Les robots industriels sont de grands maladroits : s’ils excellent pour déplacer des portières de voitures à la chaîne, ils transforment le moindre œuf en omelette dès qu’ils tentent de l’attraper. ABB Robotics a décidé de changer la donne en s’inspirant directement de l’humain — ou plus précisément, des données générées par les mains bioniques de pointe portées par des personnes amputées. Le géant de l’automatisation vient d’annoncer une collaboration avec PSYONIC pour utiliser son Ability Hand, véritable concentré de capteurs, afin d’enseigner enfin aux machines ce qu’est un toucher délicat.

La stratégie est aussi élégante qu’atypique : installer cette main bionique, déjà utilisée quotidiennement par des centaines de personnes, sur un cobot ABB GoFa. L’idée ? Créer un pipeline direct, injectant un flux massif de données réelles — pression, texture, type de prise — issues de l’expérience humaine dans le modèle d’apprentissage du robot. L’objectif final est de donner naissance à une nouvelle génération d’« IA physique » capable de manipuler ces objets fragiles et imprévisibles qui font bégayer l’automatisation depuis des décennies.
« La manipulation agile est autant un défi de données que de matériel », explique le Dr Aadeel Akhtar, fondateur et PDG de PSYONIC, dans le communiqué officiel. Déjà adoptée par la NASA et Meta pour leurs recherches, l’Ability Hand est l’une des prothèses les plus sophistiquées du marché, intégrant un retour haptique qui permet à l’utilisateur de « ressentir » l’objet qu’il tient.

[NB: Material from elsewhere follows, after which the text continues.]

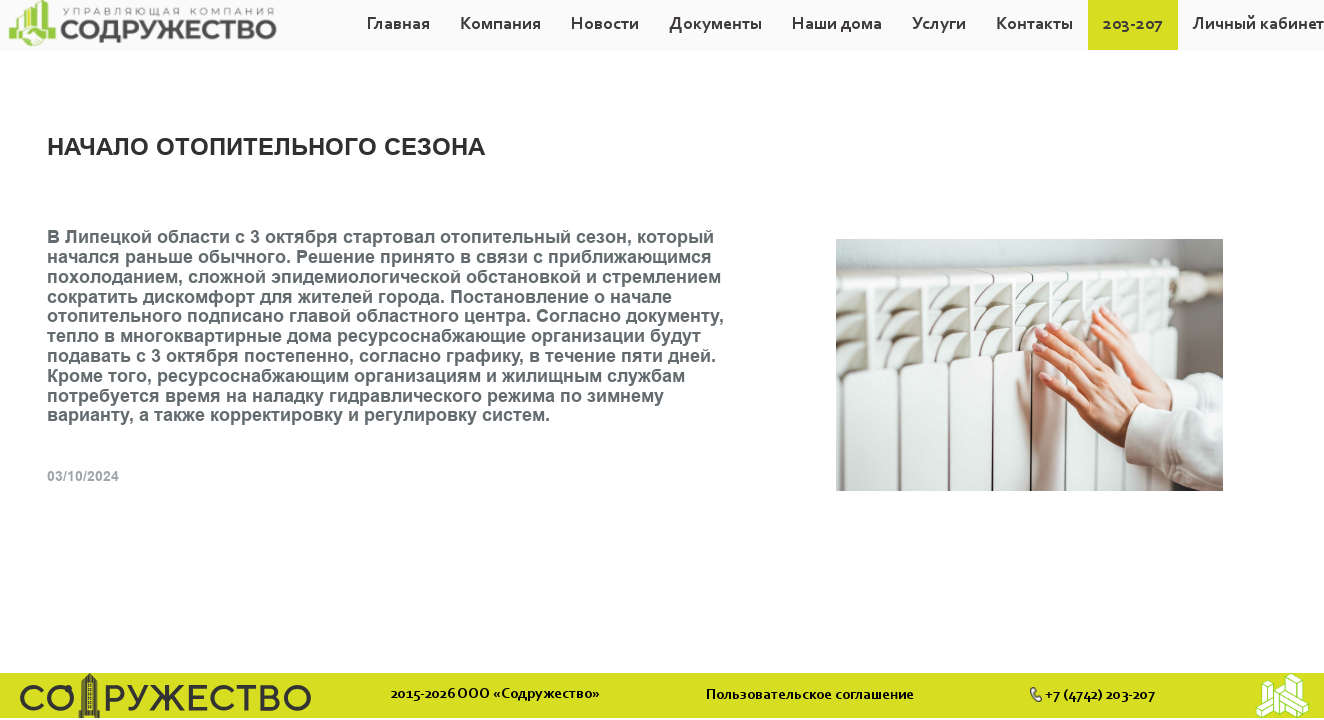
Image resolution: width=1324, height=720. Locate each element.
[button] (500, 25)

En mariant ce hardware éprouvé à la précision industrielle du robot GoFa d’ABB, ce partenariat ambitionne de traduire l’instinct humain en une performance robotique infaillible.
Pourquoi est-ce un tournant ?
Il s’agit d’une attaque frontale contre l’un des derniers grands obstacles de la robotique : la gestion de tout ce qui n’est pas parfaitement uniforme. Aujourd’hui, la plupart des pinces d’usine ne sont que des griffes rudimentaires et “bêtes”. Apprendre à un robot à manier des objets fragiles, mous ou de formes irrégulières pourrait débloquer l’automatisation dans l’agriculture, la logistique e-commerce ou l’agroalimentaire — des secteurs qui reposent encore massivement sur la dextérité manuelle humaine.

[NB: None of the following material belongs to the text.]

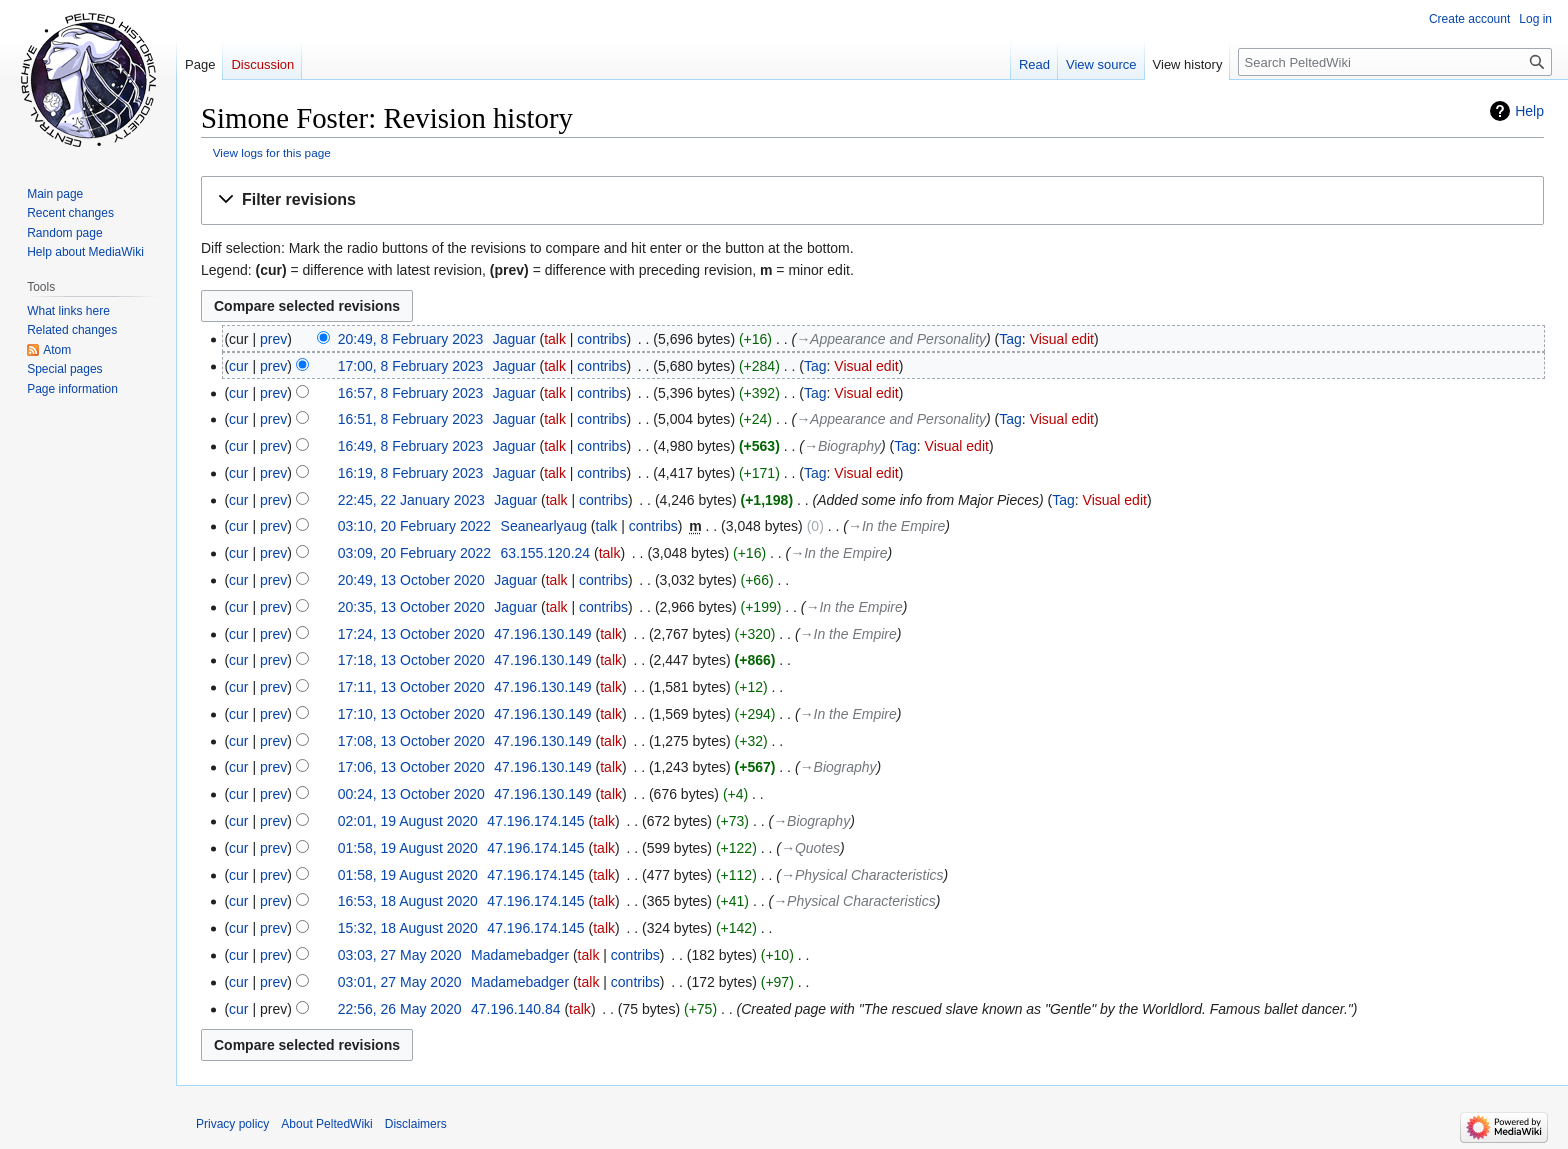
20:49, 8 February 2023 (411, 339)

Selon la Fédération Internationale de la Robotique (IFR), des systèmes de préhension avancés pourraient réduire le temps d’ingénierie de près de 30 %. Mais le véritable jackpot est ailleurs : l’ouverture de marchés totalement inédits. En utilisant les données de dextérité “crowdsourcées” auprès des utilisateurs de prothèses, ABB et PSYONIC pourraient bien avoir trouvé le “cheat code” ultime pour offrir enfin aux robots ce fameux doigté qui leur manquait tant.